Va ricordato che il sistema elettorale maggioritario e rimozione delle preferenze, sono stati propagandati nel corso della cosiddetta Seconda Repubblica per ridurre i partiti, assicurare governabilità, per sottrarre al clientelismo ed alla criminalità organizzata il controllo dei voti.

Ma a conti fatti, il numero dei partiti è molto più alto che nella prima repubblica, la stabilità dei governi più o meno è rimasta identica se non peggiorata, il controllo dei voti dei criminali in alcune aree è ancora più pesante, talvolta in combutta con i maggiorenti delle formazioni politiche come risulta dalle indagini e condanne giudiziarie.

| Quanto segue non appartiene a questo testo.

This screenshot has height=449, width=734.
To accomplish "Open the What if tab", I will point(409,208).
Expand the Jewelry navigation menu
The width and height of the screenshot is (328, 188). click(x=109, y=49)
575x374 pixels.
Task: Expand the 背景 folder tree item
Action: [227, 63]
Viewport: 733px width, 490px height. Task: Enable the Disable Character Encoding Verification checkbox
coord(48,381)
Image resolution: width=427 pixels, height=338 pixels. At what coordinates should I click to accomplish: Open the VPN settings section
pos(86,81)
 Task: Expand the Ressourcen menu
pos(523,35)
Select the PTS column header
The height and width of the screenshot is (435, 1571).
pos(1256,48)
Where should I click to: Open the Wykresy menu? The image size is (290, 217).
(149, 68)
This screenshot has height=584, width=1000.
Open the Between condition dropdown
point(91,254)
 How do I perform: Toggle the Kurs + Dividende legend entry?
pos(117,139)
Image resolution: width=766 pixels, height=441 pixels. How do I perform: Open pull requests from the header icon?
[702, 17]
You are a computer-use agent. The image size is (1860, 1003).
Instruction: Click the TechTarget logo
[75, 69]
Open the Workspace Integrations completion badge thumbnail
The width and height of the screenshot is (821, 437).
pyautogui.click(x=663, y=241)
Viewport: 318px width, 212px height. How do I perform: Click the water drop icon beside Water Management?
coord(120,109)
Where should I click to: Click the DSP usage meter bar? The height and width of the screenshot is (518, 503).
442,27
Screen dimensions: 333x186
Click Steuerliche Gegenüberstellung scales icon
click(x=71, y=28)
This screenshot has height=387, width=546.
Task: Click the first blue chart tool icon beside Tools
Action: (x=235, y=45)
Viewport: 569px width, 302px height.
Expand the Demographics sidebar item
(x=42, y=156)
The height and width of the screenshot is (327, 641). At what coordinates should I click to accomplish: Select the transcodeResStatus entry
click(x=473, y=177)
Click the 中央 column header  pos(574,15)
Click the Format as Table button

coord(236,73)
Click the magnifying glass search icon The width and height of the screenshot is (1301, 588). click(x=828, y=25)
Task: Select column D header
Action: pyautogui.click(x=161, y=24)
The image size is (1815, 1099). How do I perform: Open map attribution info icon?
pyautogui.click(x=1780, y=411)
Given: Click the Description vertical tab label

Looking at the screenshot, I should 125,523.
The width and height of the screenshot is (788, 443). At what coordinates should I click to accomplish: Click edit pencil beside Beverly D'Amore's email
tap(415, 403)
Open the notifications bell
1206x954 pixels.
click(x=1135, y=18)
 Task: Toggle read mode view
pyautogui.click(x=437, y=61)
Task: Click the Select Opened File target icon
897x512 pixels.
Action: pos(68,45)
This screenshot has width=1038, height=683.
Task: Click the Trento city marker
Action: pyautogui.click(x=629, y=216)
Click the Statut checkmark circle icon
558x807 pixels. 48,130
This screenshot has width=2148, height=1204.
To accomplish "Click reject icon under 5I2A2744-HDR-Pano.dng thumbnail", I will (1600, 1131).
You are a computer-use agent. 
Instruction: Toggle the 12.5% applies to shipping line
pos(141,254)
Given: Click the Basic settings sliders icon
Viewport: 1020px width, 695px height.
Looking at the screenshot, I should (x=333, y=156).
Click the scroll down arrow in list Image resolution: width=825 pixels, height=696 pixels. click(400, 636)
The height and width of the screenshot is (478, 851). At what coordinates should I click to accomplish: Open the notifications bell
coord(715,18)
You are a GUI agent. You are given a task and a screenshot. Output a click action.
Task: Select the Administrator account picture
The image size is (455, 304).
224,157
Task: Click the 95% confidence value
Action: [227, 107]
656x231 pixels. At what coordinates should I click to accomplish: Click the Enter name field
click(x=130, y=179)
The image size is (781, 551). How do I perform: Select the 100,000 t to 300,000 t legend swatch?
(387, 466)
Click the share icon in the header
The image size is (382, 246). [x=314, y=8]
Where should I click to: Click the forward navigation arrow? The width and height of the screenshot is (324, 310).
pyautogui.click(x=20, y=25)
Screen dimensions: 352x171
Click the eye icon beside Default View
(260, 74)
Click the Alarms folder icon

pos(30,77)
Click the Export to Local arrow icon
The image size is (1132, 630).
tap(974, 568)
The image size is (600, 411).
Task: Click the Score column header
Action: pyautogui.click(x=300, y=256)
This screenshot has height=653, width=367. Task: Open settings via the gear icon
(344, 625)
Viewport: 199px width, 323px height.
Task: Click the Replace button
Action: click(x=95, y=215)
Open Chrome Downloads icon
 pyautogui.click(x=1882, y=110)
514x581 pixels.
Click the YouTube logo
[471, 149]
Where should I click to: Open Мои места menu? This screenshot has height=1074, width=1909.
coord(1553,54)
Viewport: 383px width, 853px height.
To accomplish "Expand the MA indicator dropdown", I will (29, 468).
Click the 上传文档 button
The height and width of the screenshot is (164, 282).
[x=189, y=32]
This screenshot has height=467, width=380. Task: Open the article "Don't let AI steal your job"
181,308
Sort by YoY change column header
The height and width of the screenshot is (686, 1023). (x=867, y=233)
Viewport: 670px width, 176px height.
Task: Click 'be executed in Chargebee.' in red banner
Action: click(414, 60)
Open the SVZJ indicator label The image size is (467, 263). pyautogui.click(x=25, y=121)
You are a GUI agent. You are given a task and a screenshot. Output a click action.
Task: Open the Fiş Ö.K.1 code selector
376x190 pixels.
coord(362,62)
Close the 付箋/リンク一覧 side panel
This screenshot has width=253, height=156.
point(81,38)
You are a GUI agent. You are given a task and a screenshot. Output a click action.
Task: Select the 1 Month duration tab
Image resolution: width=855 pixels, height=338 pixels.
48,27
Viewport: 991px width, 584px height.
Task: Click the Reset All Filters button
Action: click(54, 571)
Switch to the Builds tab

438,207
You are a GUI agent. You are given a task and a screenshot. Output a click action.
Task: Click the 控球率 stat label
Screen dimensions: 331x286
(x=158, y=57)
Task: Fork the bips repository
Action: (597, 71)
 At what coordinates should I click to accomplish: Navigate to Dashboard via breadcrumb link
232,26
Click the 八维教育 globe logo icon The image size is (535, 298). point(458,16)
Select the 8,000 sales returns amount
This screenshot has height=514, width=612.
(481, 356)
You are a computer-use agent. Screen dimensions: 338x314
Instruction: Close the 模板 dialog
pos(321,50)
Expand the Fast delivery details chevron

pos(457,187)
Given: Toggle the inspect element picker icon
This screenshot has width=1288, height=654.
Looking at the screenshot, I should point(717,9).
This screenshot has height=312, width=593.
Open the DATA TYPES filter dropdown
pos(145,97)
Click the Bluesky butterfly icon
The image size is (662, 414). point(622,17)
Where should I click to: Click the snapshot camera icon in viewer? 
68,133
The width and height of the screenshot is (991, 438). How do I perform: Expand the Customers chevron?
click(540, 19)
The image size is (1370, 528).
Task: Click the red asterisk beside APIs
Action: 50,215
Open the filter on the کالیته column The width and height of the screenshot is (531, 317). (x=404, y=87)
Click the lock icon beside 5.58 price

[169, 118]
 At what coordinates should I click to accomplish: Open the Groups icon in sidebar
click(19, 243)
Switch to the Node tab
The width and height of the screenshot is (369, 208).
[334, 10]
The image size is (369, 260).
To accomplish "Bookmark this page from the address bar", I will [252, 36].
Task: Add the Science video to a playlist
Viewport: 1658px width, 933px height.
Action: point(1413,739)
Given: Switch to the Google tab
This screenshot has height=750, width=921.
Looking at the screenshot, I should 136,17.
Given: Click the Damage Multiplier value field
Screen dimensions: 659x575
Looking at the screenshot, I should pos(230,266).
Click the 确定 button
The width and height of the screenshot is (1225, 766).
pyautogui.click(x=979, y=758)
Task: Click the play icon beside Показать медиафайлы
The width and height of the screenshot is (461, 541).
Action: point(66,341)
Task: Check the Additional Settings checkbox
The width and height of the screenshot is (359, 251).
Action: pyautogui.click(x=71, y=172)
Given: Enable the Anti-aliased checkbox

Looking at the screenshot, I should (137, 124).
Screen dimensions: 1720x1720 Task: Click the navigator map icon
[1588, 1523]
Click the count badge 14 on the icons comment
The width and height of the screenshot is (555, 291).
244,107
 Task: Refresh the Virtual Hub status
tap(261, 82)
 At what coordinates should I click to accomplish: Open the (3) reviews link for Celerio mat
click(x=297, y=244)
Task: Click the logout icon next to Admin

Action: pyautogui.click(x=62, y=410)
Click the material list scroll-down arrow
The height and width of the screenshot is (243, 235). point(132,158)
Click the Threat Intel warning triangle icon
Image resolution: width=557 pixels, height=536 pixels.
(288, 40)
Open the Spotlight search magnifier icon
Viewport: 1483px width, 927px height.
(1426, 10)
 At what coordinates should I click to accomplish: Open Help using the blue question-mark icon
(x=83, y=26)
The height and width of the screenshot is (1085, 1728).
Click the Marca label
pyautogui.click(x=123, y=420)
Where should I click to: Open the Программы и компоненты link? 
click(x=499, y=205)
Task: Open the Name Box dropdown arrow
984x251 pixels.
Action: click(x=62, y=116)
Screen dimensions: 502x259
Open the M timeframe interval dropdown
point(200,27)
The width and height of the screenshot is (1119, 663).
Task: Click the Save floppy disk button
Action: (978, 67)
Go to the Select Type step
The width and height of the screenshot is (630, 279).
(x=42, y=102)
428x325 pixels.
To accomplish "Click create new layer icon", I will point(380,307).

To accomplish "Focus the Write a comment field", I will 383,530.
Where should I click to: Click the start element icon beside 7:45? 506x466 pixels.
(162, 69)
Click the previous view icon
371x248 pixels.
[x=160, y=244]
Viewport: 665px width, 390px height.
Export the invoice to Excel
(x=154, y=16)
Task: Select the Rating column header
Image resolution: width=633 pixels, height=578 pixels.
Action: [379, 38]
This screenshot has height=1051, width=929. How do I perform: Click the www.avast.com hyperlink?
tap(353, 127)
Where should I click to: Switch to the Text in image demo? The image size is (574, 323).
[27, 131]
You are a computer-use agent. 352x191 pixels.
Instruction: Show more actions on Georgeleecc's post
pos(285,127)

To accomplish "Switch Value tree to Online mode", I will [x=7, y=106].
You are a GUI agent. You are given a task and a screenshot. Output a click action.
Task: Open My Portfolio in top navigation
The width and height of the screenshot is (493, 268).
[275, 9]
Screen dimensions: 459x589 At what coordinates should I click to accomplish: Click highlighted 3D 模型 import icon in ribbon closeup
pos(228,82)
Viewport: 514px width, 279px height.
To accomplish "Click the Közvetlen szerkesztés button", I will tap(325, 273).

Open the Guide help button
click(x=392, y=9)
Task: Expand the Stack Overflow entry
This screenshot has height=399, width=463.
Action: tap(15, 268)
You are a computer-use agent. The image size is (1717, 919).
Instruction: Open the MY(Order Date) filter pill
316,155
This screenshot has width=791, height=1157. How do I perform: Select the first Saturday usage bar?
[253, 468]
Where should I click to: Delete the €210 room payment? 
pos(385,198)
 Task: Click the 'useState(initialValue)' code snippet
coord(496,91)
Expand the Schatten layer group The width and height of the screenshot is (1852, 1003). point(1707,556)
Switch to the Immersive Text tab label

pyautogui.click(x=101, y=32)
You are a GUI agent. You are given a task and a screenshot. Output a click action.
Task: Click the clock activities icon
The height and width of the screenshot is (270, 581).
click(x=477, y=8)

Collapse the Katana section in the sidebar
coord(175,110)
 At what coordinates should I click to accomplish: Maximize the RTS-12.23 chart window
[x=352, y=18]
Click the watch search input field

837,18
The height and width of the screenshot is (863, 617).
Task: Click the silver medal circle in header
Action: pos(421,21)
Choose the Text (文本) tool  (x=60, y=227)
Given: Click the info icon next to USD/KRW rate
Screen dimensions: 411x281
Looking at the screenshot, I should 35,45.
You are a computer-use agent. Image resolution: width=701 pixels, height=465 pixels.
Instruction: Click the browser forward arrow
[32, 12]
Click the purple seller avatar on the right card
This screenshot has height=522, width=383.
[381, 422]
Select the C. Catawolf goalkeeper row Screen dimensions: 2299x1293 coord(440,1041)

Ma oltre a questi aspetti negativi, se ne sono aggiunti altri gravi come il fenomeno sconcertante dei transfughi che vagano da un partito all’altro che oramai in questa legislatura ha coinvolto più di un terzo dei parlamentari. L’abbandono del proporzionale e delle preferenze, ha stravolto il senso del ruolo costituzionale delle associazioni politiche, incapaci ormai di provocare partecipazione nelle attività politiche e partecipazione al voto dei cittadini a causa della loro sbiadita filosofia di appartenenza, piegate alla necessità delle liste maggioritarie.

La stessa rappresentanza in parlamento, sequestrata dalla ferrea scelta dei candidati dai capi dei partiti, ha annullato la rappresentanza territoriale, ha nettamente abbassato la qualità degli eletti, ha provocato un sistema che sostanzialmente spinge alla deresponzabilizzazione del mandato parlamentare ed ha pressoché annullato il rapporto con l’elettore. Ha inoltre favorito il leaderismo non da consenso ma da baratto nei partiti.

Per queste ragioni, peraltro aggravate dalla riduzione dei parlamentari che restringerà ulteriormente la rappresentanza territoriale, occorre rivedere la legge elettorale in senso proporzionale e con la scelta diretta da parte del cittadino del proprio parlamentare.

Si è notata la sottolineatura in una sua dichiarazione del neo segretario Pd Letta a favore del maggioritario, dopo che il suo predecessore aveva acconsentito alla riduzione dei parlamentari proposta dal movimento 5 stelle, alla sola condizione che venisse ripristinato il proporzionale. Se quella decisione venisse annullata, la nostra rappresentanza parlamentare per i territori verrebbe ridotta pesantemente, verrebbero eletti dalla metà dei cittadini, verrebbero espressi dai capi nazionali dei partiti. Un vero colpo al senso costituzionale che affida ai partiti il compito di organizzare la partecipazione alla politica dei cittadini, al Parlamento di essere autentico luogo di rappresentare la volontà popolare.